Stop the Draft Week organizers led 3000 protesters to the Oakland Army Induction Center on October 15, 1967, two years to the day after the massive "Vietnam Day" marches of 1965. Some of the protesters sat down at the Induction Center entrance, forcing draftees and induction officials to climb over them in order to get inside the building.  As inductees entered, protesters handed them leaflets asking them to change their minds and refuse induction and join the protest. When the demonstrators at or near the Induction Center entrance refused police orders to leave, police attacked them with nightsticks, injuring 20. Forty demonstrators were arrested, including the folk singer Joan Baez, pacifist activist Ira Perlman and David Harris, past Stanford student body president and draft resistance organizer.

On October 16, demonstrators returned to the induction center and 97 more were are arrested. On the 17th, a massive rally was held on the UCB campus (see photos below) and 10,000 protesters arrived at the Oakland Induction Center, peacefully retreating when confronted by police, but also successfully blocking streets as they departed.  On Friday the 20th there were large-scale confrontations with police as the protesters used "mobile tactics" and fought back against police.
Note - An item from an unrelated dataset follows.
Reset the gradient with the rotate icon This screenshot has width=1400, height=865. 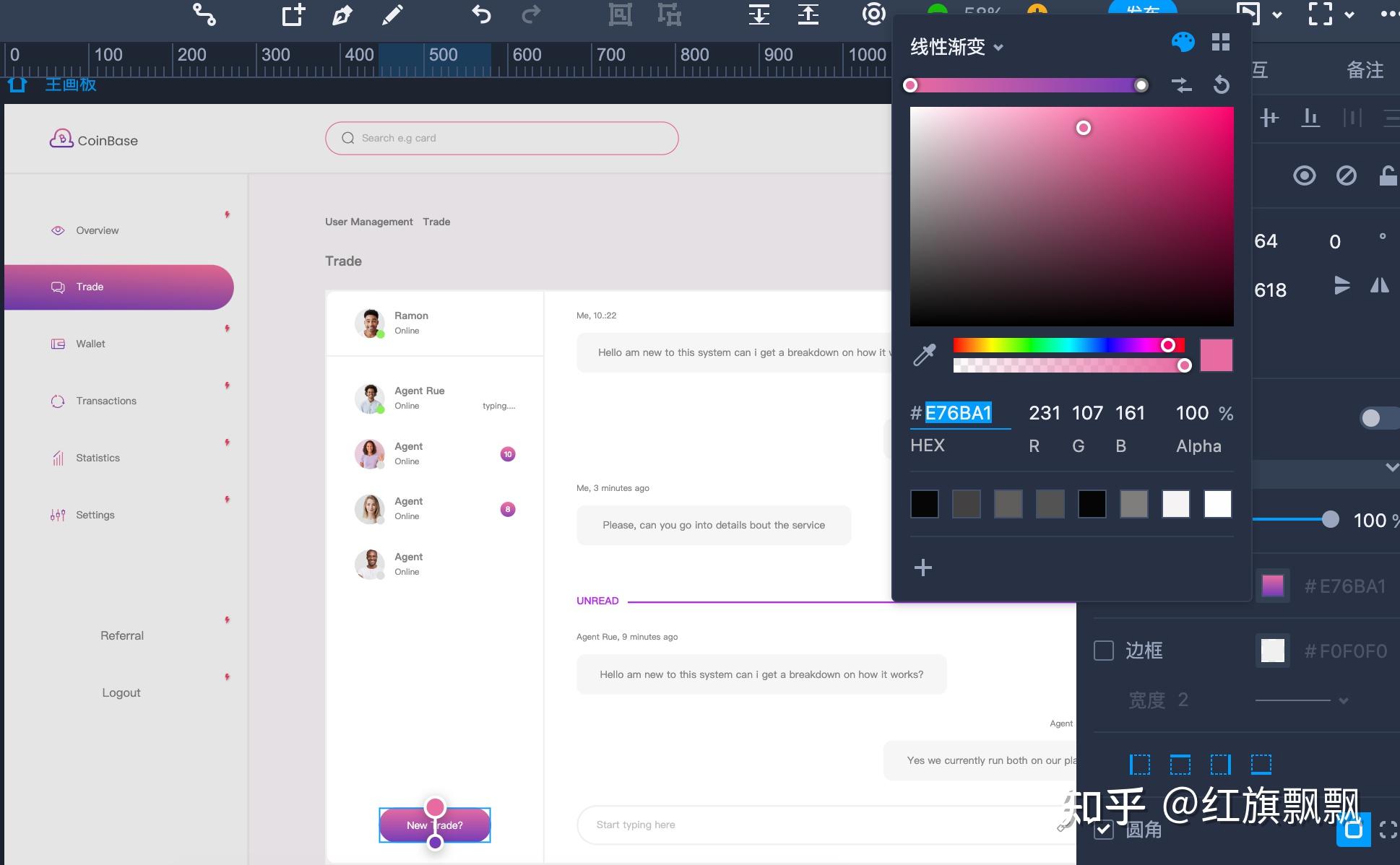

Seven activists (Reese Eherlich, Terence Cannon, Mike Smith, Steve Hamilton, Bob Mandel, Jeff Segal and Frank Bardacke) were arrested and charged with conspiracy to create the violent clash with police.  The "Oakland Seven" were all acquitted on March 28, 1969.

I was in Berkeley and Oakland for October 16-20, the last five days of the Stop The Draft Week.  I took hundreds of photographs from which I chose a number for this website.  The last photograph in this STDW section, showing the back of a line of police facing a cheering crowd of demonstrators was featured as a wall-sized print in the 2001 Oakland Museum's exhibit on "California and the anti-war movement."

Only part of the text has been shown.